How to Find a Good Buyback Stock
Andy Snyder|February 24, 2021
They’re one of the most powerful moneymaking forces on Wall Street… share buybacks.
A result of loose monetary policy and a go-nowhere economy, new buyback plans are announced nearly every day.
But how do we tell a good one from a bad one?
It’s far simpler than you might think.
Take Walmart (WMT), for instance. Just last week, it announced a massive buyback plan that’s worth $20 billion.
Over the next three years, the company will buy $20 billion worth of its own stock and permanently remove shares from the market. It means every remaining share will be worth that much larger of a slice of the annual profit.
Moves like this aren’t new for Walmart. Last year, for example, the giant retailer bought 19 million of its own shares, shelling out $2.6 billion.
Thanks to a quite strong year that generated $36 billion in operating cash flow, the company had more than enough excess cash to hand over to investors… and still maintain its promise to grow the business.
But if you tuned in to the company’s conference call last week, near the end you heard a question that nearly every buyback-focused management team has been asked in recent months.
Here it is… from Robert Drbul, an analyst at Guggenheim:
With the cost of debt being where it is, can you talk a little bit about your willingness to perhaps maybe take on some debt for additional share buyback?
It takes us to the first step of analyzing a company’s buyback plan… determining how it will pay for it.
Cash (Flow) In
The company has two options… cash or debt.
In this case, Walmart’s CFO Brett Biggs didn’t quite answer the question – at least not directly. He simply pointed to the company’s cash stockpile and said he’ll remain “aggressive” with buybacks. The assumption is he’ll use excess cash, but with interest rates dirt cheap, he certainly left the door open to borrowing.
That’s what Apple (AAPL) is doing, after all. It recently borrowed $14 billion… and the assumption is much of it will go straight to buying the company’s stock.
Either idea is fine. Apple can certainly afford to borrow at the ultra-low rate of 3% and still have the capital needed to expand its business as appropriate.
Walmart, on the other hand, is on the fence. Its margins are much smaller, and its business growth depends on capital expansion. It needs expensive new stores and warehouses to grow.
Right now, many companies are using debt to fund their buybacks. Many of them should not be.
To sort the good from the bad, use a company’s cash flow statement and its balance sheet.
A heavy debt load is not a bad thing when interest rates are this cheap… as long as cash flow easily covers it. Ideally, look for cash-rich businesses that show a good mix of cash and debt.
- - - - -
**SHORT EXERCISE 1**: Using the article on buyback stocks, mark each statement as yes or no and quote the words that settle it. (a) Walmart's new buyback plan runs over three years. (b) Last year Walmart paid $20 billion for 19 million of its own shares. (c) Apple recently borrowed $14 billion.
**SHORT EXERCISE 2**: Write the next part of the article on buyback stocks, starting after its last sentence.

**STORED DATA**:
- - - - -
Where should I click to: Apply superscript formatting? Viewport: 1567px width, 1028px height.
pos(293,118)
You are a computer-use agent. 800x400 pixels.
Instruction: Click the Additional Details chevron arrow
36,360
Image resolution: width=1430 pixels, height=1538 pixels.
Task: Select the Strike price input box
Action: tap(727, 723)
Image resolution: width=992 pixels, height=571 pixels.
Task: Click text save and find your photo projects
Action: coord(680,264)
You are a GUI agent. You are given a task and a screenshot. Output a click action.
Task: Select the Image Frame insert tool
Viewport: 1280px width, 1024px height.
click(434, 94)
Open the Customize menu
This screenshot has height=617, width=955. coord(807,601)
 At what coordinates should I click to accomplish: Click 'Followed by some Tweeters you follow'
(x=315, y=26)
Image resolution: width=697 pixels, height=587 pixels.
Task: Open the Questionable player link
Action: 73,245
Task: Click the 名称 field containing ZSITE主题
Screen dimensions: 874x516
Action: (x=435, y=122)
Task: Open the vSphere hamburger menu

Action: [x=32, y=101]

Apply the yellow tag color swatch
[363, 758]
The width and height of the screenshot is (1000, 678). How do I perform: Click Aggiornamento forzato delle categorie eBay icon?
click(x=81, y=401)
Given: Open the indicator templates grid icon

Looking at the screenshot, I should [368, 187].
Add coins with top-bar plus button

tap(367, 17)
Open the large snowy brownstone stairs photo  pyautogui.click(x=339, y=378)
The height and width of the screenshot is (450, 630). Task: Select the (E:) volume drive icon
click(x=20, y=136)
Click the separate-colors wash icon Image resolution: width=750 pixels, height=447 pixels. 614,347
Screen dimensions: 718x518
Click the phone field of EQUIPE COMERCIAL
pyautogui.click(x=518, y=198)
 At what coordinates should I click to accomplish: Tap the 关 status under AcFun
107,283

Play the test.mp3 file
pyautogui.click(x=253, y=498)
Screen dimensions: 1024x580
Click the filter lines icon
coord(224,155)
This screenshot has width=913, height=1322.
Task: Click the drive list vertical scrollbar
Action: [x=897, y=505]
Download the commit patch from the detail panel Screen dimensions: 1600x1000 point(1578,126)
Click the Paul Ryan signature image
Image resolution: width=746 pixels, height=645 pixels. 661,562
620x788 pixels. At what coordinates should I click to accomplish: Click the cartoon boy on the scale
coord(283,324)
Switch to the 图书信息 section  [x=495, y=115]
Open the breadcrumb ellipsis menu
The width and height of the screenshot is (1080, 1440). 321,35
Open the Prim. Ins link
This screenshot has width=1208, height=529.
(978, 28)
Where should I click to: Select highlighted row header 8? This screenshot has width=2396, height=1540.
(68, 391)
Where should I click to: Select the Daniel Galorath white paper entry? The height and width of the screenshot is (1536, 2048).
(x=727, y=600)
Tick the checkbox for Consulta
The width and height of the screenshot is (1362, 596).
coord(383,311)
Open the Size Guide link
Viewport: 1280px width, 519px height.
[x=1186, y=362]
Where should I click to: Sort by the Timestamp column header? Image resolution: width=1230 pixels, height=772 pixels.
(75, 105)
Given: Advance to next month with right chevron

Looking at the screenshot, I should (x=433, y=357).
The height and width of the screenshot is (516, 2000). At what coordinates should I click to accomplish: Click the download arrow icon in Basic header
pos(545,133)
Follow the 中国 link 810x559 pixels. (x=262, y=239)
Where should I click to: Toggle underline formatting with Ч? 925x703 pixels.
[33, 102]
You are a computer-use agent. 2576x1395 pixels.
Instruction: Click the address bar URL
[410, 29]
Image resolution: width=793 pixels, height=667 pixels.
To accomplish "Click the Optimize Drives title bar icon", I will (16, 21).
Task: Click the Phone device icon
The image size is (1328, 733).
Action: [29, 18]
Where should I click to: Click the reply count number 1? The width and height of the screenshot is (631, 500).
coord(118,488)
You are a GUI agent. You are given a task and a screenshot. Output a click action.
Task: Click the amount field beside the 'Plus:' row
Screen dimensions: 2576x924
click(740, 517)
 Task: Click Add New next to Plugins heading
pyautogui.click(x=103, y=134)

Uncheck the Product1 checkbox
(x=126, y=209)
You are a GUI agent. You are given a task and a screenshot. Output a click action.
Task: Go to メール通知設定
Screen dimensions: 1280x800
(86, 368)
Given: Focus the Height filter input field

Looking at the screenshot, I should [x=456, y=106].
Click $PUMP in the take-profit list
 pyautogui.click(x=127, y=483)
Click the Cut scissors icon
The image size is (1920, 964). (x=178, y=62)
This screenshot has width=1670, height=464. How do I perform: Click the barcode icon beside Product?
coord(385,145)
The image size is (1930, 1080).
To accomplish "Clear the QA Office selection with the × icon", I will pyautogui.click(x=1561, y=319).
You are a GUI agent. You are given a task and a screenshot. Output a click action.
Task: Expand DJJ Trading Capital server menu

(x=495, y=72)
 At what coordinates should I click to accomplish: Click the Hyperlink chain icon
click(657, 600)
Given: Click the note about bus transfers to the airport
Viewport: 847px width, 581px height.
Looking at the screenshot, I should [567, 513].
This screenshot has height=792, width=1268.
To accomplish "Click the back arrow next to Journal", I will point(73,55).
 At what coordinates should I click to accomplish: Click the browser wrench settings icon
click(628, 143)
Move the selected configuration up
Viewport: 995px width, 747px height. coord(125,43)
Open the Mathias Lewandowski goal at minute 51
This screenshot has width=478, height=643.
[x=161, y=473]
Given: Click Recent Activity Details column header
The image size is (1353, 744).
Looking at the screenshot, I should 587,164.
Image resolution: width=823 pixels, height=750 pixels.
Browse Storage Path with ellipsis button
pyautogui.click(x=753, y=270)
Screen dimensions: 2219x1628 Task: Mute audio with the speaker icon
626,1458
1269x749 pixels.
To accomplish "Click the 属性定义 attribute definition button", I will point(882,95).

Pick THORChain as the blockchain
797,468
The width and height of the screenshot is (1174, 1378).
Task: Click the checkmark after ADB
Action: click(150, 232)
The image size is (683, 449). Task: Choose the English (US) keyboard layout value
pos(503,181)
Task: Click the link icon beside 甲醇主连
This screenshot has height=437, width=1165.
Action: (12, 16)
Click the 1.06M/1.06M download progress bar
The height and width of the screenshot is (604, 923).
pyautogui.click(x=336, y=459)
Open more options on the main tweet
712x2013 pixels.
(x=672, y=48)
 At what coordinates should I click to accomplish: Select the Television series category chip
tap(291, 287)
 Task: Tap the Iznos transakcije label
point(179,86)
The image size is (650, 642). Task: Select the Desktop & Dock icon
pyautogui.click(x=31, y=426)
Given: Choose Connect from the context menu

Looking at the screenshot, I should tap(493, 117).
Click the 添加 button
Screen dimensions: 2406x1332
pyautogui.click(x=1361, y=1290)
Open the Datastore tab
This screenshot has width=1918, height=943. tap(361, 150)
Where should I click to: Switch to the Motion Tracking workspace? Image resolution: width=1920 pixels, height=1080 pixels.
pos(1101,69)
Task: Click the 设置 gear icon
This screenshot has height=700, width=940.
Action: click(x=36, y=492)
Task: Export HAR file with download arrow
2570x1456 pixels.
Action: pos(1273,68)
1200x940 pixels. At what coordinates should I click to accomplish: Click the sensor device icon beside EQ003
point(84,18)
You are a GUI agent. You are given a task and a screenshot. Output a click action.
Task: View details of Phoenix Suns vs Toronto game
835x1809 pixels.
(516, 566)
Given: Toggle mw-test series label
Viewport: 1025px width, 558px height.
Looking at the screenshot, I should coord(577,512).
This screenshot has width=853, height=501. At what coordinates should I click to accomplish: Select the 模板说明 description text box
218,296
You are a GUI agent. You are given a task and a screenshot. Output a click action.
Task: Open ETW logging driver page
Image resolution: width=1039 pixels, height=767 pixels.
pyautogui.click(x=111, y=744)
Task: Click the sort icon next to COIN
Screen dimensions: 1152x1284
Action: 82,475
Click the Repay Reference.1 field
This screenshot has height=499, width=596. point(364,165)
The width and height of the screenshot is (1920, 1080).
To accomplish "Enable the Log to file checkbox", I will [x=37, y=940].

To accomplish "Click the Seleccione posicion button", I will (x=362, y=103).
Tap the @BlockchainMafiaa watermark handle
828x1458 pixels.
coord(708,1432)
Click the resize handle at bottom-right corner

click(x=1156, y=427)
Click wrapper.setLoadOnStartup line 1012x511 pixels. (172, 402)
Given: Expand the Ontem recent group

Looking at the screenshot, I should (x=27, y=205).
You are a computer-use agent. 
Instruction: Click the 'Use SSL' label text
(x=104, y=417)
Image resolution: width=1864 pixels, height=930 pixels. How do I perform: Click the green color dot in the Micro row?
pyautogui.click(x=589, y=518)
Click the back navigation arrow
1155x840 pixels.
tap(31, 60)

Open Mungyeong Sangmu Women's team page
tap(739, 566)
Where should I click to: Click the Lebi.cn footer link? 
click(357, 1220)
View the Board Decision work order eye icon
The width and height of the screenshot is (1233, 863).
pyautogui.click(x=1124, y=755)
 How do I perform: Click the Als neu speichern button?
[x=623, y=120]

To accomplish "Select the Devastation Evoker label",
- - - - -
**RESULT 1**:
(a) Yes: "Over the next three years, the company will buy $20 billion worth of its own stock"
(b) No: "the giant retailer bought 19 million of its own shares, shelling out $2.6 billion"
(c) Yes: "It recently borrowed $14 billion"

**RESULT 2**:
The second indicator we use is far simpler…
Going Up… or Down
Remember, not all buyback plans are created equally. You’ve surely heard about the problems of corporate teams dishing out massive amounts of stock options through incentive plans.
Yes, they give executives a very big reason to hit key benchmarks, but when these options are exercised and converted to shares, they can be quite dilutive. They put a lot of new shares on the market… the exact opposite of a buyback.
It means each share now represents a smaller piece of the profits.
Corporate boards, of course, know this. That’s why they’ll use the company’s cash stockpile and, quite often, debt to fund a buyback program. Their aim is to have the dilutive nature of the options and the buybacks cancel each other out.
In this scenario, executives get the mine and shareholders get the shaft.
It’s nearly the equivalent of shoveling corporate (i.e., shareholder) cash right into the pockets of executives.
To test for it, we merely need to measure the number of shares outstanding over time.
With Walmart, we can clearly see the number of shares is falling…
That’s not the case with Global Payments (GPN). Despite boosting its buyback plan in 2018, the company has increased its share count greatly over the last few years.
It should have us discounting the effect of the company’s just-announced $1.5 billion buyback plan. We should much rather invest in companies with falling share counts. They’re the ones moving the market higher.
It’s no secret that buybacks have fueled some of the market’s biggest movers.
In fact, since the 2009 lows, they’re one of the biggest drivers of the decade-long bull market. As there is anemic economic growth, they’re one of the best and most efficient ways for companies to reward shareholders.
Look for companies with fresh plans, do a bit of research… and buy up the good ones.
You’ll be rewarded for the effort.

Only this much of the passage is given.